About

Health and wellness guidance for women in menopause transition

About The Pause Roadmap

Most women enter perimenopause without a map. The symptoms start years before anyone uses the word menopause — the anxiety, the broken sleep, the rage that comes from nowhere, the periods that shift and change. And most women spend months, sometimes years, convinced something else is wrong.

The Pause Roadmap exists to change that.

This site is built around a simple framework: the transition from your reproductive years to post-menopause happens in three distinct stages, each with its own challenges, its own timeline, and its own set of decisions to make.

The Three Stages

The Storm is perimenopause — the years of hormonal fluctuation that begin, for many women, in their mid-30s. This is where most women are when they first start searching for answers.

The Event is menopause itself — defined as 12 consecutive months without a period. It’s not a phase. It’s a single day. Everything leading up to it is The Storm. Everything after is The Future.

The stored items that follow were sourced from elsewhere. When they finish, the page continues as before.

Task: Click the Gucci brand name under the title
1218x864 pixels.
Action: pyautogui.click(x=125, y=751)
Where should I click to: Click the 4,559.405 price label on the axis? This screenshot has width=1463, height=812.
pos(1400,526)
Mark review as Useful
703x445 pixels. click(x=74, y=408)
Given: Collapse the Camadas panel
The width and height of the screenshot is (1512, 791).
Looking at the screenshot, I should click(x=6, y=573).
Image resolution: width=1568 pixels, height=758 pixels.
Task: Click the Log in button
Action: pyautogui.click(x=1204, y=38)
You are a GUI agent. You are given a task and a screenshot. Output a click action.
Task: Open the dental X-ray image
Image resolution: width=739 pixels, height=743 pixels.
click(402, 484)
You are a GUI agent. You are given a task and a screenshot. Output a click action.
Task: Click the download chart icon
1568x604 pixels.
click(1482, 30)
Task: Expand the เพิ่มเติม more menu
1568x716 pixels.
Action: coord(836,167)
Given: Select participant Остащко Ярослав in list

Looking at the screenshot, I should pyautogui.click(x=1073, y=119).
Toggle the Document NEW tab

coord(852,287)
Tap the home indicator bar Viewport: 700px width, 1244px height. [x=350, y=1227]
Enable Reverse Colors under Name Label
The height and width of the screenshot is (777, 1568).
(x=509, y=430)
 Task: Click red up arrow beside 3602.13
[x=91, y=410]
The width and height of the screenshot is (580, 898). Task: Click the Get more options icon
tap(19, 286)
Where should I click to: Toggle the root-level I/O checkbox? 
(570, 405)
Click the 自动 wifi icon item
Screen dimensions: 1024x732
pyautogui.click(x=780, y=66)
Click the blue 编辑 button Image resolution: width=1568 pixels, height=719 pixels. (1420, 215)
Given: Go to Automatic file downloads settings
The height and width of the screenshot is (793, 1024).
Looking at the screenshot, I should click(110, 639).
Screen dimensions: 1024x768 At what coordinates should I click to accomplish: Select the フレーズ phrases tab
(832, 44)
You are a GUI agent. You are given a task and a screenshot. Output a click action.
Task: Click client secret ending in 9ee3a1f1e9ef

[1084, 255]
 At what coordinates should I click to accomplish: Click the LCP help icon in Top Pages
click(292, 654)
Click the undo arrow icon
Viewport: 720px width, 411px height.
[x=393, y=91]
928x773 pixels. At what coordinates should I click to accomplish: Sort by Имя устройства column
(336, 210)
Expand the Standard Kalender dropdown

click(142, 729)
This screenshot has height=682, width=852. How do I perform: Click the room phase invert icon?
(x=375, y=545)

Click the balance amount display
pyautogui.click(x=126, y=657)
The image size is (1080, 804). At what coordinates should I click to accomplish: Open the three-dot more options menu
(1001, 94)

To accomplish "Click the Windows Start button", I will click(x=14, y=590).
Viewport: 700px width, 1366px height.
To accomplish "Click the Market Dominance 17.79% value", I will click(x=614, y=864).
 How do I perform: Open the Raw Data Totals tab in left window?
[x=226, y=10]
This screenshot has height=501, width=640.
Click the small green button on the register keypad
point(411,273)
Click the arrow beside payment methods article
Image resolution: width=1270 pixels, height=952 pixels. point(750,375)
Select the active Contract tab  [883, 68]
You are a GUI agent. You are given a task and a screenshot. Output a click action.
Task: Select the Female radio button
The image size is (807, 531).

The Future is post-menopause — the longest stage, and in many ways the most important. The decisions you make here affect your heart, your bones, your brain, and your quality of life for decades.

What This Site Is

The Pause Roadmap is a content resource — a collection of articles designed to help you understand what’s happening to your body, ask better questions of your doctor, and make more informed decisions about your health.

Every article is written to give you context, not a diagnosis. To help you recognize what you’re experiencing, not to replace the medical care you deserve.

What This Site Is Not

The Pause Roadmap is not a medical practice. Nothing here should be taken as medical advice. If you are experiencing symptoms that concern you, please talk to your doctor. Use what you learn here to start that conversation — not to avoid it.

Where to Start

If you’re not sure where you are in the journey, start with Mile Marker 35 — it will help you understand when the transition typically begins and what the early signs look like.

If you already know you’re in perimenopause, go to The Storm and find what you’re feeling right now.

If you’ve already crossed into menopause or beyond, The Event and The Future are your guides.

You’re not crazy. You’re not alone. Millions of women are navigating this same transition right now, most of them without anyone explaining what’s actually happening. That’s what this site is for — to give you the context, the language, and the direction to move through it with confidence.